Indeed, Okhotin’s father was a Soviet-era pastor in an underground Baptist church who was arrested for his religious work, convicted of anti-Soviet agitation and sent for 21/2 years to a prison near the Sea of Azov where he says his health was permanently damaged. The family _ Andrew Okhotin, his parents and his eight siblings _ emigrated to the United States in 1989.

From his home in San Diego, where he runs Russian Evangelist Missions, Okhotin’s father, Vladimir, said he sees an eerie parallel with his own experience.

“They seized him like a Christian. Just as they went after me, they are going after him,” said Vladimir Okhotin, 61, who refers to his son by his given name, Andrei. “Our goal is only that God gives Andrei the power to stand his ground and that the money gets to the people who need it. That is not just any money but money that came from poor people in some cases.”

Nearly 20 years ago, Rep. Joseph Pitts, R-Pa., was one of the hundreds of Americans involved in a letter-writing campaign to win the elder Okhotin’s release from Soviet prison. Back then, Pitts was a state legislator in Pennsylvania, but now he sits on the House of Representatives’ international relations committee. He enlisted the help of five other congressmen in sending an appeal to Russian President Vladimir Putin.


“Congressman Pitts likes to say that he is a toothache that just won’t go away regarding this issue,” said Pitts’ spokesman, Derek Karchner, from Washington, adding that, so far, there is little progress. “We have had varying degrees of evasion and obstinence from Russian officials. (Pitts) had a rather brief and pointed conversation with the Russian ambassador two weeks ago. Nothing was really accomplished and there didn’t appear to be any flexibility.”

Ultimately, Karchner said, the strongest political weapon Pitts has is to introduce Okhotin’s case during the upcoming discussion in the House on the repeal of the last significant Cold War-era trade restrictions on Russia.

“That’s especially true since six of the biggest players on the (trade) issue in the House are involved in Andrew’s case,” Karchner said.

Elsewhere, Okhotin’s supporters have held two prayer vigils involving a couple dozen people outside the Russian Embassy, according to the elder Okhotin.
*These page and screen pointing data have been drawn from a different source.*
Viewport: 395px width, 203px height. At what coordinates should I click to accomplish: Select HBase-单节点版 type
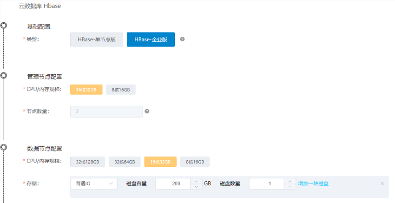96,40
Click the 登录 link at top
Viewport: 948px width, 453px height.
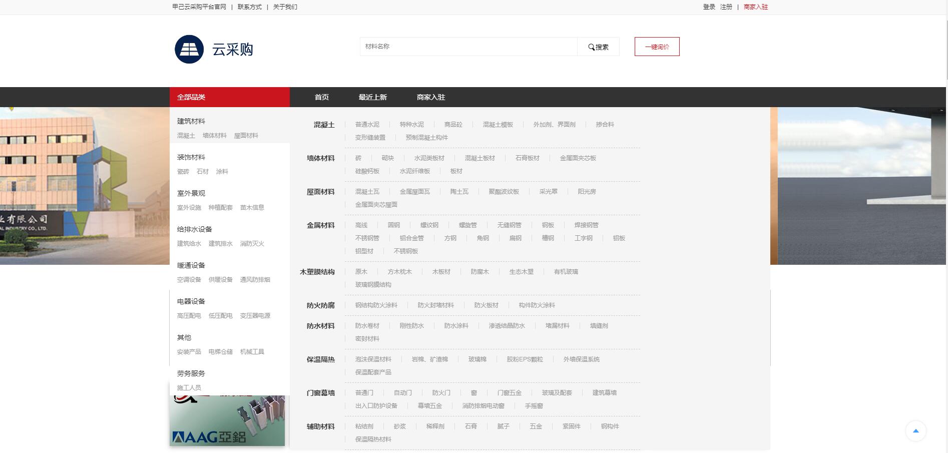pyautogui.click(x=709, y=7)
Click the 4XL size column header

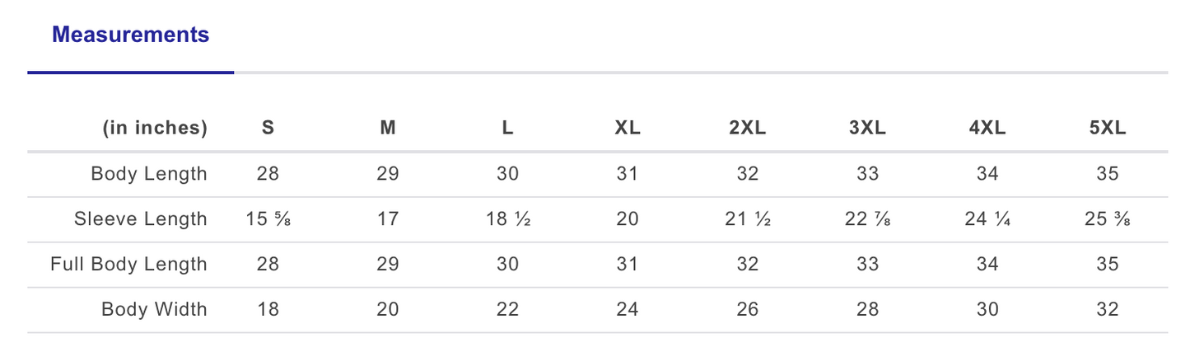click(x=987, y=128)
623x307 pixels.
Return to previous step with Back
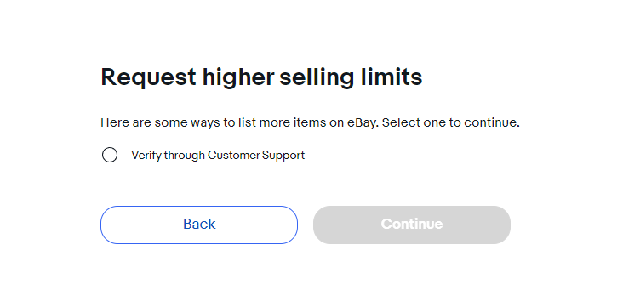coord(199,225)
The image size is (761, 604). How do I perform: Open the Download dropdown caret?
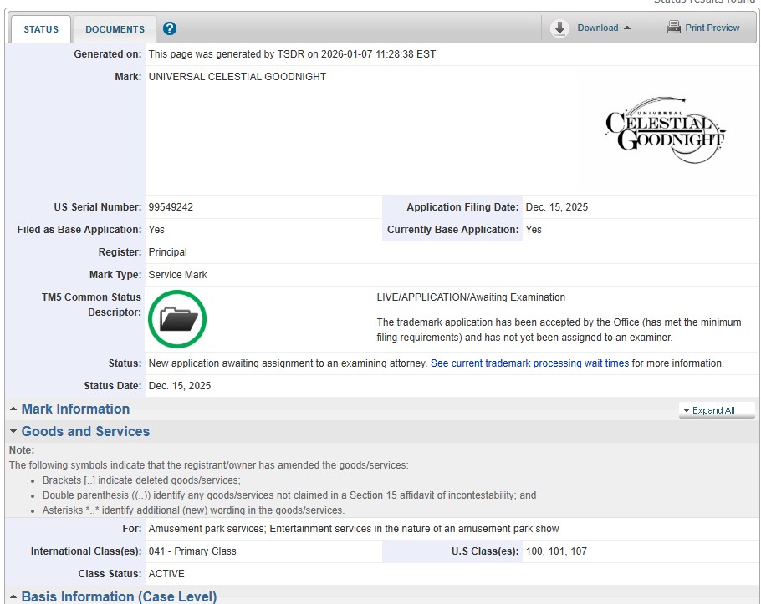(x=627, y=28)
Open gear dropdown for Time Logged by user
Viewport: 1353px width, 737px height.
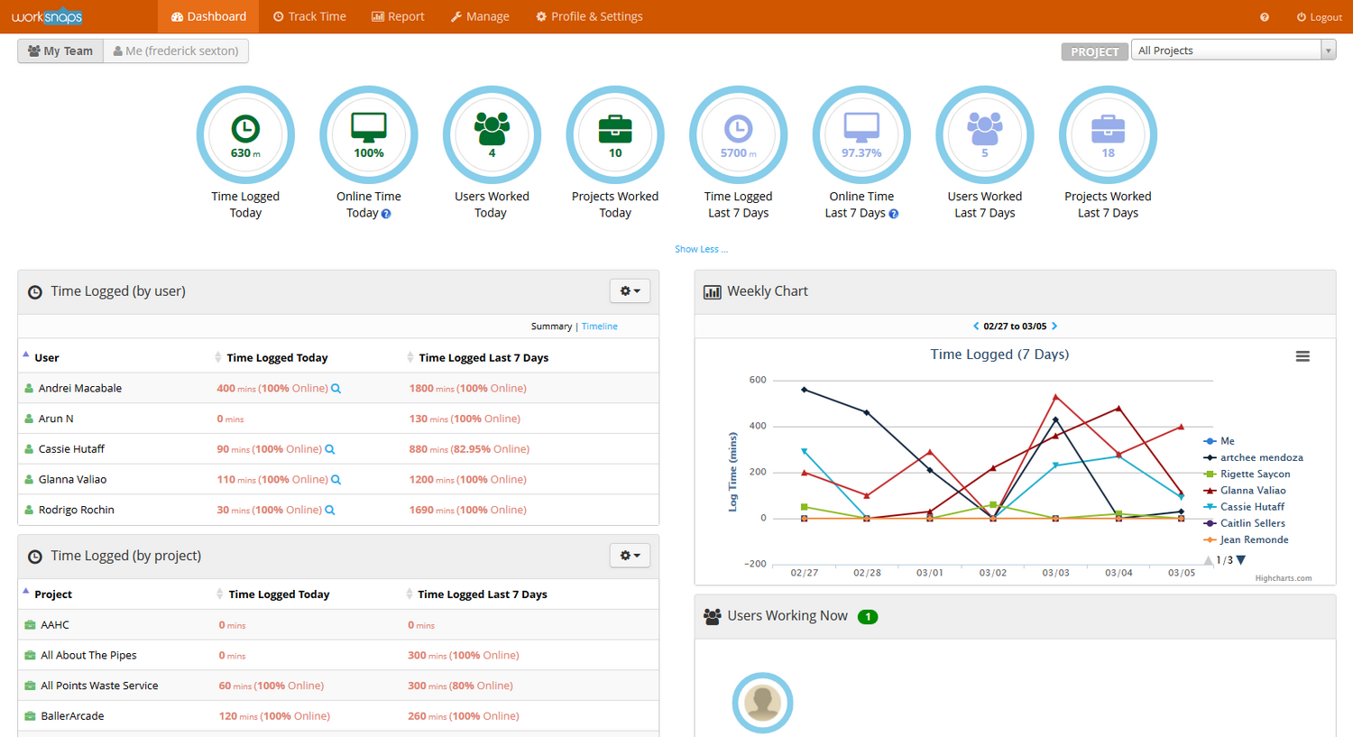(x=630, y=291)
And students at Harvard Divinity School have fasted and taken part in a 12-hour prayer service for Okhotin in Cambridge, Mass., reported Chanta Bhan, a classmate of Okhotin, by e-mail.

The Russian government has not officially responded to the lobbying and petitions aside from a somewhat peculiar June 10 news release from the Foreign Ministry announcing tersely that Okhotin had been detained at the airport for not declaring $48,000 on March 29.

But, according to Okhotin’s Moscow lawyer, some of the Russian officials receiving faxed and mailed petitions each bearing “40 or 100 signatures” are increasingly irritated at the sheer volume of missives from America.


“We’re talking about more than a thousand and that is just the faxes,” said the lawyer, Anatoly Pchelintsev. “I don’t think this sort of thing happens very often. I think it is a problem for them mostly on a practical level. I know in the police office, they just didn’t have enough fax paper.”